Enda Kenny's chief of staff Mark Kennelly and government press secretary Feargal Purcell are central to formulating the Taoiseach's media strategy.
While it is not publicly known who, or if anyone in Government Buildings, decided that Mr Kenny's resignation at Áras an Uachtaráin was to be a private event, a government spokesman said there was no precedent for making the resignation of a Taoiseach a public or media event.
Mr Kennelly was an adviser to former Fine Gael minister - now Independent TD - Michael Lowry in the mid-1990s.
The Killarney man also worked for Fine Gael leaders John Bruton and Michael Noonan, before gaining most prominence as a key adviser to Mr Kenny. Paid a salary of €156,380, Mr Kennelly was one of three senior Fine Gael figures who travelled to London last year to learn from the Tories' election victory. He made a number of appearances around the country to advise Mr Kenny while he was on the campaign trail - particularly in the build-up to the three leaders' debates.
Mr Kenny suffered a series of gaffes in the lead-up to polling day, including the confusion over whether he would do a post-election deal with Fianna Fáil, and his comments about "All-Ireland champion" whingers in Castlebar. In another slip-up - this time in the last TV debate - Mr Kenny appeared to confirm he was directly responsible for the controversial appointment of Seanad by-election candidate John McNulty to a State board.

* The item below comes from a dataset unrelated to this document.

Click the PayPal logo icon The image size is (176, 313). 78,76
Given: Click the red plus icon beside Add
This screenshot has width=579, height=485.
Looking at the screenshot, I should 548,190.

He later insisted he didn't personally make the appointment. In response to the gaffes Mr Kenny said: "I'm human... I make mistakes but I'm man enough to acknowledge and accept responsibility for all these things."
Mr Purcell did not take part in the Fine Gael General Election campaign because of his role in Government. The Kilkenny man is on a salary of €115,431.
A former army press officer, Mr Purcell was later the head of the Fine Gael Press Office before taking up his current role in 2011.
He made a complaint to TV3 over the role of the station's political editor, Ursula Halligan, during a heated doorstep interview which ended with Mr Kenny almost falling into a flower pot.